Let schools nurture both body and mind
On Feb. 24, our governor laid out a spectacular agenda for taking Maryland's schools from best in the country to best in the world ("O'Malley sets goals for schools," Feb. 25).
To his "seven key goals," however, I would add an eighth: Better prepare students for achieving and maintaining a healthy lifestyle.
Throughout their lives, children should be physically active, eat a healthy diet and refrain from smoking. All of these are learned and controllable behaviors, but they have to be taught early in life and there must be opportunities provided for children to practice and reinforce the learned behaviors.
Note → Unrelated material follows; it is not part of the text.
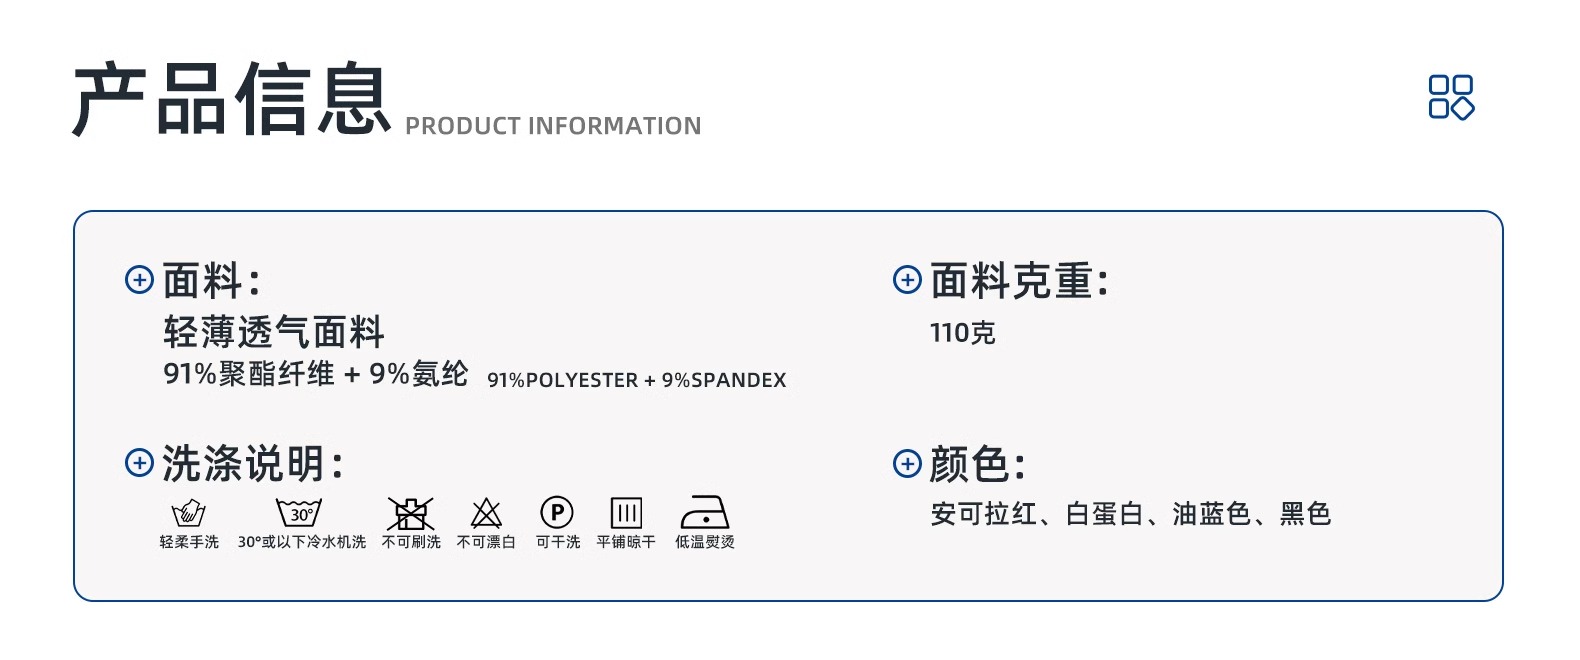Expand the plus icon beside 洗涤说明
The image size is (1580, 660).
pyautogui.click(x=139, y=462)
The American Heart Association and its partners in the Maryland Healthy Schools Coalition urge Gov. Martin O'Malley, the State Board of Education, the state superintendent of schools and the General Assembly to work toward the goal of providing every student in prekindergarten through grade 12 with a daily comprehensive physical education/physical activity program of one hour or more and ongoing age-appropriate health education courses that include segments on diet and nutrition and tobacco-use prevention and cessation.
Childhood obesity has become an urgent and expensive health problem in Maryland. It leads to adult obesity and is a risk factor for cardiovascular disease, the No. 1 cause of death in our state.
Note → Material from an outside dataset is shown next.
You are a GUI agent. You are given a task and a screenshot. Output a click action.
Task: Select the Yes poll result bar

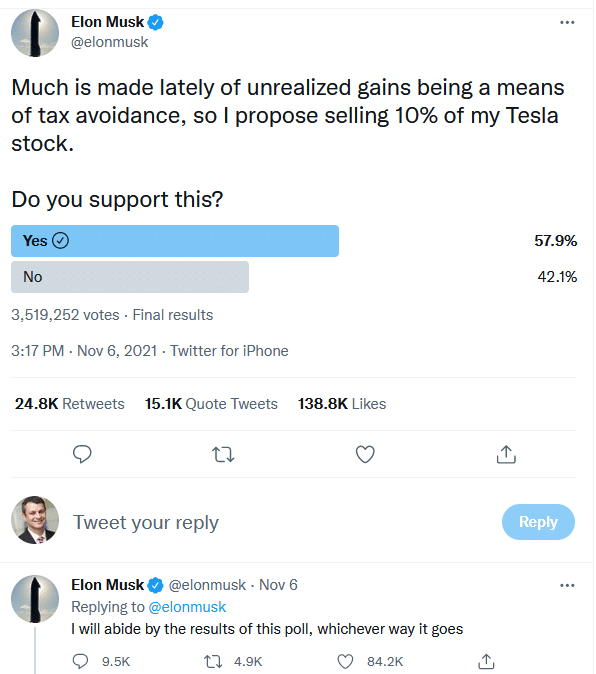coord(175,241)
For Maryland schools to become the "best in the world," we all must remember that there is a direct relationship between mind and body.
We cannot afford to nurture one at the expense of the other.
Michaeline R. Fedder, Baltimore
The writer is Maryland director of government relations for the American Heart Association.
Too late to rebid slots initiative
I'm a slots proponent, a horse racing fan and a faithful Democrat. And for those reasons, I am not a proponent of Magna Entertainment Corp., Comptroller Peter Franchot or the Maryland Jockey Club ("Magna loan due today could trigger bankruptcy," March 5).
But in recent weeks, we have all read about the limited success the state has had in the bids for slots parlors.
One can cite a number of factors for the mediocre bid response, but the lousy state of the economy has to be given the yeoman's share of blame, along with a financially crippled operator of racetracks in Maryland.
Because certain politicians haven't been pleased with the results of the slots bidding, or may actually have been relieved to see the bids come limping in with less than the expected results to flatter their initial anti-slots positions, they now seem compelled to blabber about with comments to reduce the state's "take," the amount the state would receive from any slots revenues, or to rebid the slots issue, or, most ridiculous of all, to rewrite the authorizing legislation.
Plainly put, the Senate president and the speaker of the House need to clam up and let the chairman of the slots commission, Donald C. Fry, do his job.
Both legislators should know that one does not negotiate business on the front page of the newspaper and that multiple public voices speaking on behalf of the state cannot successfully represent our best interest in this situation.
My view is that we should take the bids we have received and run with them.
All those bids will generate revenue. And it's just possible that after exhibiting some success with slots, a few more players will want to get in the game or the bidders we have will want to expand their facilities.